Als het gaat om het gistmetabolisme, heeft het team van Hittinger geen bewijs gevonden voor een wisselwerking.
"De generalisten zijn beter in alle koolstofbronnen die ze kunnen gebruiken", zegt Hittinger. "Generalisten kunnen ook meer stikstofbronnen gebruiken dan koolstofspecialisten. Dat verband had ik helemaal niet voorspeld."
Uit de gegevens bleek ook dat omgevingsfactoren slechts een beperkte rol spelen.
Ook dat was verrassend, zegt co-auteur Dana Opulente, die het project begon als postdoctoraal onderzoeker bij UW-Madison en nu assistent-professor biologie is aan de Villanova Universiteit.
"We zouden verwachten dat we vooral specialisten vinden in gedomesticeerde soorten, maar dat is niet het geval", zegt Opulente. "We kunnen generalisten en specialisten vinden op het gebied van grond en bloemen. We vinden ze op allemaal dezelfde plaatsen."
Hittinger waarschuwt dat er beperkingen zijn aan wat uit de gegevens kan worden afgeleid. Het is mogelijk dat er compromissen bestaan bij soorten die niet zijn onderzocht. En de laboratoriumexperimenten die worden gebruikt om de metabolische groei te meten, kunnen niet de omstandigheden nabootsen in de bodem, boomschors of insectendarmen waar gisten in de natuur leven.

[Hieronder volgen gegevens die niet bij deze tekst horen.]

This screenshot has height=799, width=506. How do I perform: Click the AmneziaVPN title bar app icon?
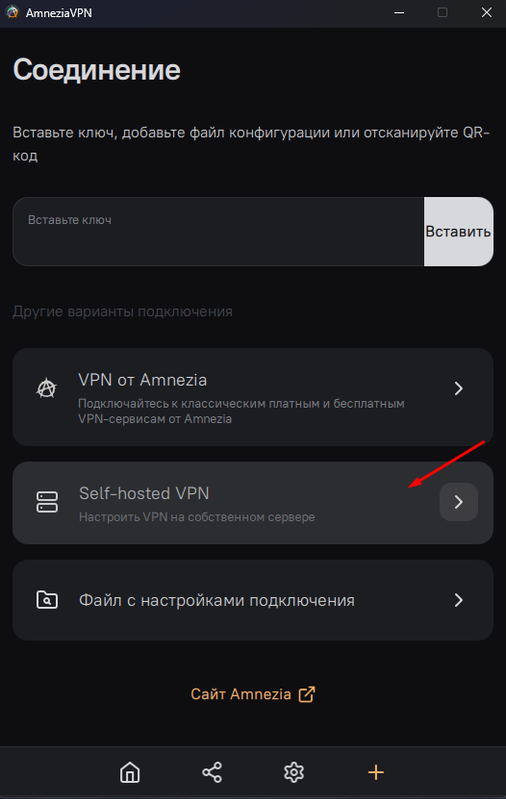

Opulente werkt nu aan het verzamelen van meer gegevens over die natuurlijke omgevingen, die een sterkere ecologische invloed op de nichebreedte zouden kunnen onthullen.
"Als we meer gegevens hebben, kunnen er nog veel meer vragen worden gesteld", zegt Opulente.
Het onderzoek verklaart ook niet waarom, als er geen compromissen zijn, niet alle gisten generalisten zijn.
Een mogelijke verklaring is dat genen vaak verdwijnen tijdens de evolutie, en zolang het niet essentieel is voor het overleven, kan die mutatie doorgegeven worden en een populatie overnemen. Specialisten kunnen door dit proces voortdurend evolueren van generalisten.
"Ik ben er niet zeker van dat we die vraag al hebben beantwoord", zegt Hittinger.